The company's fourth-quarter performance marked a 2.4% decline in revenue compared to the same period last year, mainly attributed to a slowdown due to the Hollywood actors and writers strikes. Despite the year-over-year dip, Getty Images' creative revenue saw a slight increase of 0.5%, while editorial revenue experienced a 7.9% decrease. The company's focus on fiscal discipline and strategic initiatives, including a growing percentage of annual subscription revenue, contributed to a net income of $39.1 million, a notable improvement from the net loss of $23.3 million in the fourth quarter of the previous year.
CEO Craig Peters highlighted the company's commitment to its core value propositions, which include helping customers create at a higher level, saving them time and money, and eliminating risk. CFO Jenn Leyden emphasized the generation of healthy levels of free cash flow and a strong balance sheet, positioning the company for a return to top-line growth while maintaining profitability in 2024.

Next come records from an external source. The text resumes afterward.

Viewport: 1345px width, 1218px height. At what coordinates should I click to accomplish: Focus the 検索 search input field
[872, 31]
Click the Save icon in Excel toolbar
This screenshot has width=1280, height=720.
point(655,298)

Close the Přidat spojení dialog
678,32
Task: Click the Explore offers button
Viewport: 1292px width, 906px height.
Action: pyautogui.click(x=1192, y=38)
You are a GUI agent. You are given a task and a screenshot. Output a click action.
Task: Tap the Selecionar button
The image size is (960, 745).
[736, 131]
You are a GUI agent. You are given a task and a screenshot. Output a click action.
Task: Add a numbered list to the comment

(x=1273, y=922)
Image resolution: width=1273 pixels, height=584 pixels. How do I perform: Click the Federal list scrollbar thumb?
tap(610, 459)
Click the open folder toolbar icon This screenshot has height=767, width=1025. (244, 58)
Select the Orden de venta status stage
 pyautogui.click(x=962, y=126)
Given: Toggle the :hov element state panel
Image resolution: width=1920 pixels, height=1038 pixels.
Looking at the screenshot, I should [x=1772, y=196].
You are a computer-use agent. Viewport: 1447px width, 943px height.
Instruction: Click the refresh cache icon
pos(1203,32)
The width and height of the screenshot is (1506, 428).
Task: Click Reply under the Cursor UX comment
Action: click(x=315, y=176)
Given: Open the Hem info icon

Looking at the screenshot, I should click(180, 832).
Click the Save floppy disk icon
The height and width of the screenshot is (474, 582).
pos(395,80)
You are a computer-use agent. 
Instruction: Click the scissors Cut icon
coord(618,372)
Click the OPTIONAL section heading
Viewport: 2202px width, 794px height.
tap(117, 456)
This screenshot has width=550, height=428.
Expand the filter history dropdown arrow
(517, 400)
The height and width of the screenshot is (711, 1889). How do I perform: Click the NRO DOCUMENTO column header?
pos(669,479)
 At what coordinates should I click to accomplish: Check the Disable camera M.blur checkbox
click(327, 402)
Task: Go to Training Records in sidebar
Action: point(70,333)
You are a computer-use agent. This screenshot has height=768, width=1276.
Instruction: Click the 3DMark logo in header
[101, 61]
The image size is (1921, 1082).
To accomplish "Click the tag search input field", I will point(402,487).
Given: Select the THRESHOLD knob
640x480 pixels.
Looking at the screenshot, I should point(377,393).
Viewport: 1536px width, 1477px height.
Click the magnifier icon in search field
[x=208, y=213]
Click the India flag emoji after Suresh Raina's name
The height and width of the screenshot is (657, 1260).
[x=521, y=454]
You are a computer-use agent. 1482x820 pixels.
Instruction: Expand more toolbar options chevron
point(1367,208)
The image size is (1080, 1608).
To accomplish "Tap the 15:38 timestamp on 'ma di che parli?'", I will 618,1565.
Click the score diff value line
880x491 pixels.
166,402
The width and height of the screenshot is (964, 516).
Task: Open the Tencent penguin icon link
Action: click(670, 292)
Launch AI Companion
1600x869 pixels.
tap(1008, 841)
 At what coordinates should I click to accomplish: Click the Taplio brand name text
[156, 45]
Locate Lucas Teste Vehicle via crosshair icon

For the full year 2024, Getty Images provided guidance with revenue expected to range between $928 million and $947 million, representing a year-over-year growth of 1.3% to 3.3%. The midpoint of this guidance is slightly below the analyst consensus. Adjusted EBITDA is anticipated to be around $298 million, indicating a slight decline from the previous year on a currency-neutral basis.
Investors reacted positively to the earnings and revenue beat, as reflected in the stock's upward movement. The company's robust balance sheet and liquidity, combined with a disciplined approach to managing costs, have instilled confidence in its ability to navigate the challenges and capitalize on growth opportunities in the year ahead.